Indian Home Cooking has done very well, and sold amazingly well, for it has found the respect of Indian's around the world. They are buying it, sharing it with one another and cooking from it. It is that what made me very happy and in some ways, feel like a proud parent. Everytime an Indian writes me to thank me for a book that is celebrating the home cuisine of India, I feel it was worth all the effort.

And today, Thanksgiving day, I feel elated to have come back to emails from around the country, from people who made the cornbread, turkey and many vegetable sides from American Masala. And felt they did the correct thing. The Brussels Sprouts recipe seems to have charmed many. For those of you that are suspicious of this lovely vegetable, give the recipe in AM a try. You might finally find room for it in your heart and at your table.

Been many years since I have visited the site. Delighted to be back. Anyone wanting to keep in touch, please email me at [email protected]
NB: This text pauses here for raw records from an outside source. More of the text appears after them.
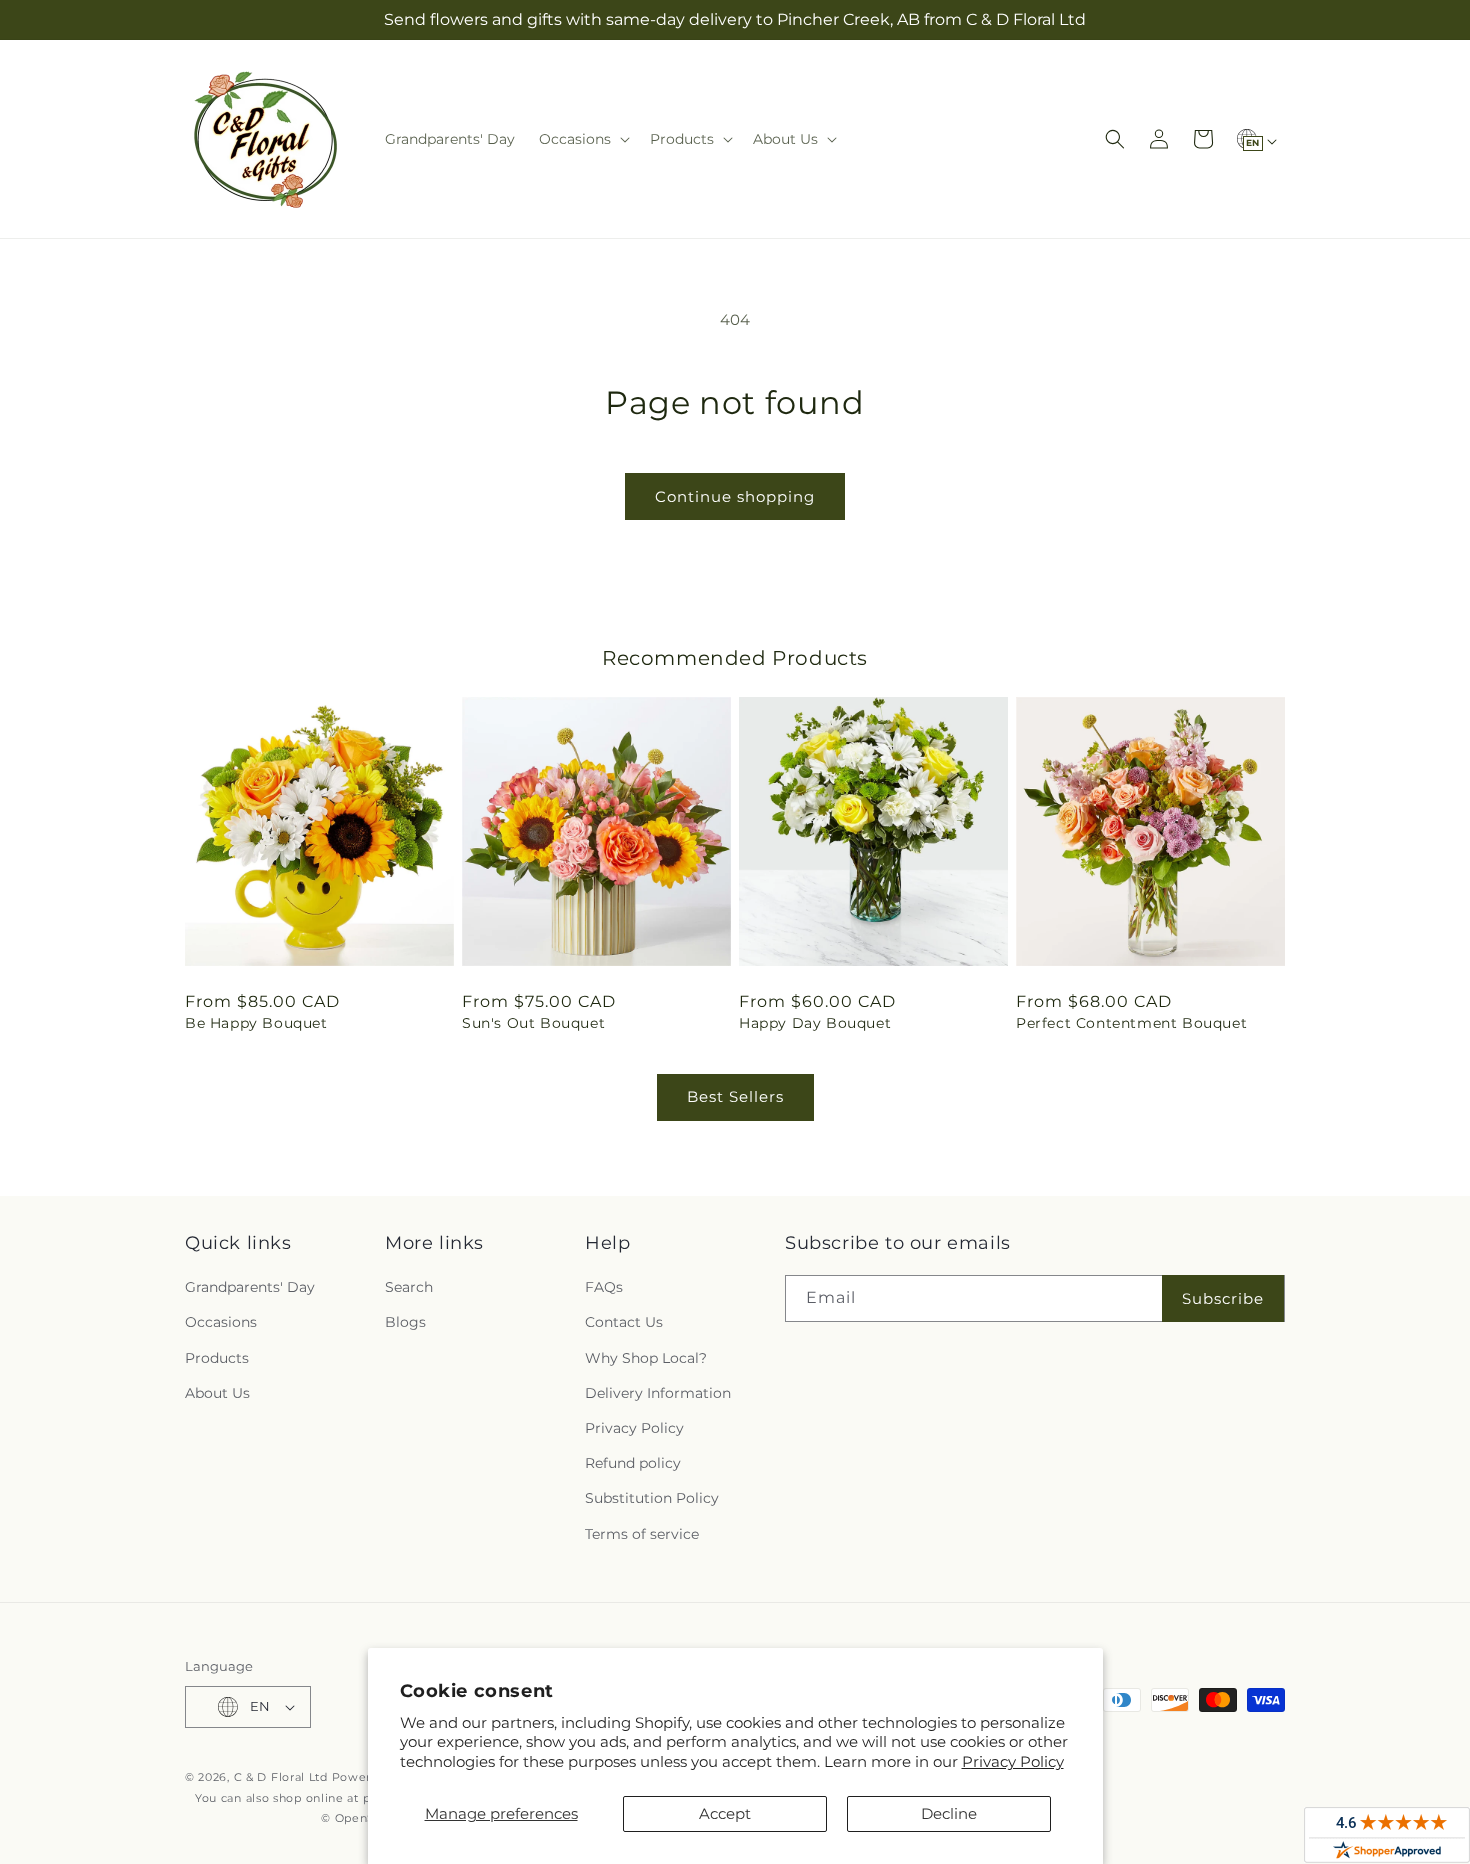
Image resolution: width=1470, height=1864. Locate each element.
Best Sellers (735, 1096)
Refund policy (633, 1463)
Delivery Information (658, 1393)
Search (409, 1287)
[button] (582, 139)
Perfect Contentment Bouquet (1131, 1023)
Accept (725, 1813)
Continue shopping (735, 496)
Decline (949, 1813)
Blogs (405, 1322)
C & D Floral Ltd (281, 1777)
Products (217, 1358)
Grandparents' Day (250, 1287)
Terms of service (642, 1534)
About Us (217, 1393)
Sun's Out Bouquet (533, 1023)
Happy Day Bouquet (815, 1023)
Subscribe (1223, 1298)
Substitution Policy (652, 1498)
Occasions (221, 1322)
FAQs (604, 1287)
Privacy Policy (1013, 1761)
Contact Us (624, 1322)
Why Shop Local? (646, 1358)
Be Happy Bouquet (256, 1023)
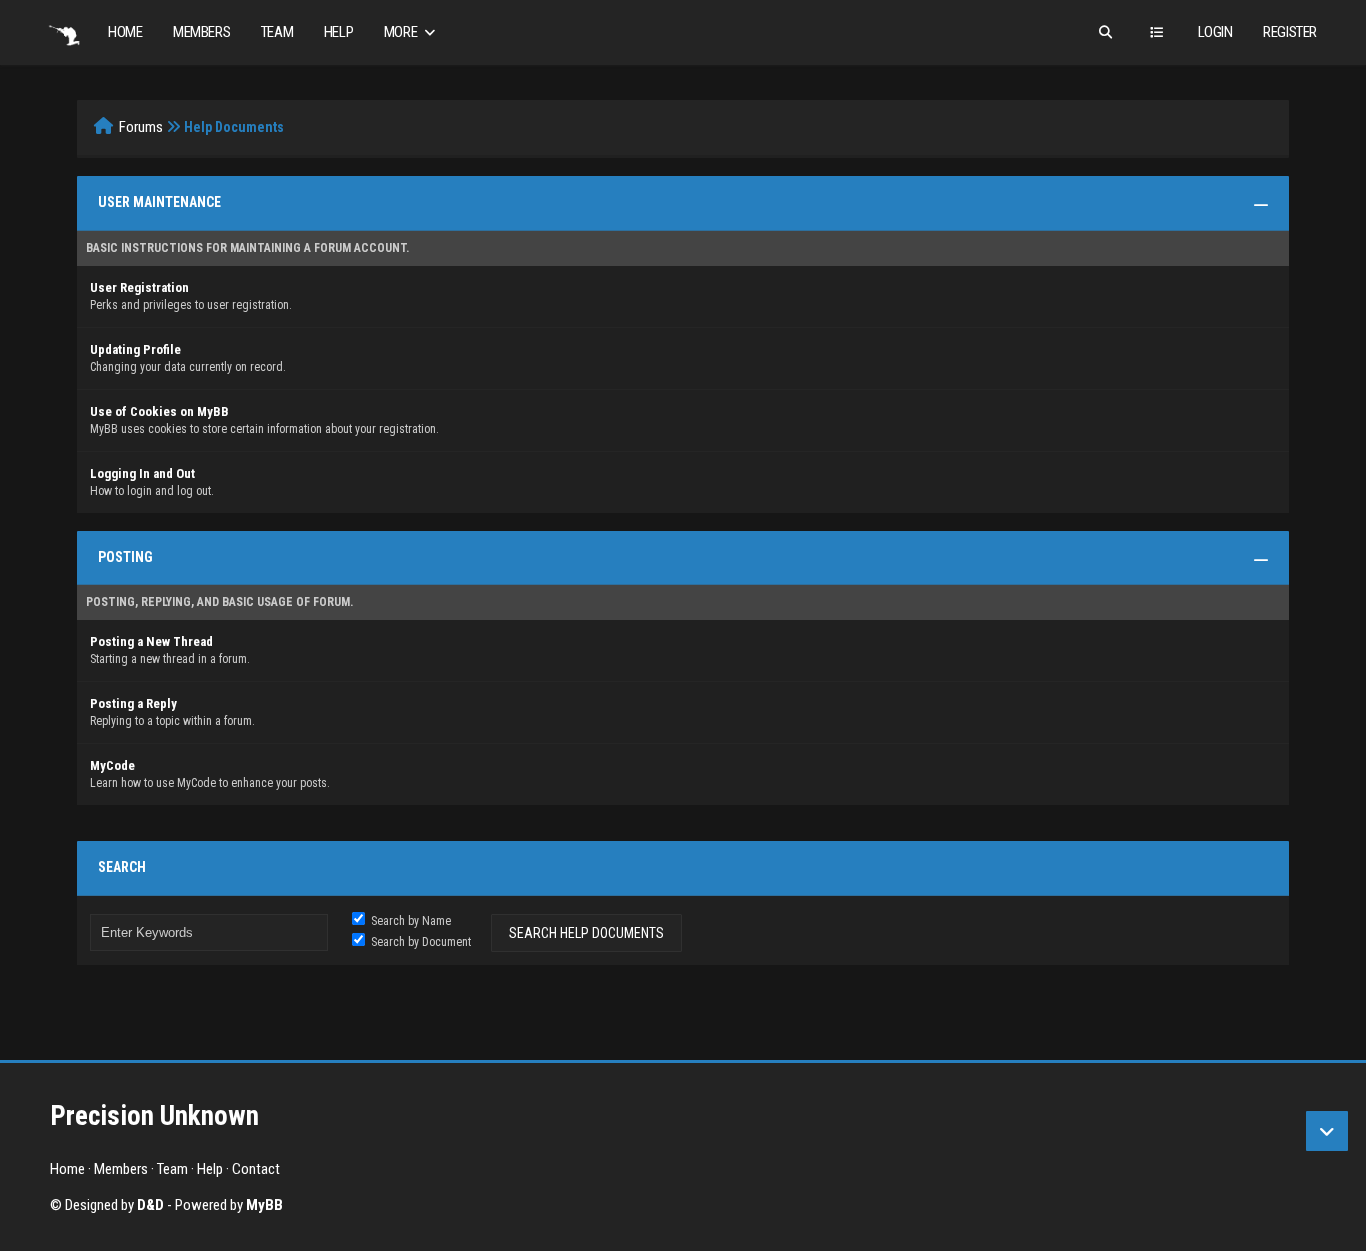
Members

I am not great at keeping up with sites and forums. But promisr to reply it I get an email.

Thanks!

Suvir


----------



## suvir saran (Jul 26, 2002)

Have we met you? Do you live in Hebron?
Stop by anytime when you are driving by the farm.
If you see a car, Charlie is there for sure.
And if I am there, I will be happy to even make a quick snack...
do you have a farm too?
very curious!


----------



## mezzaluna (Aug 29, 2000)

Chef Saran, it's wonderful to see you here again! :bounce: Any time you can spend with us is a benefit to the community.

Mezzaluna


----------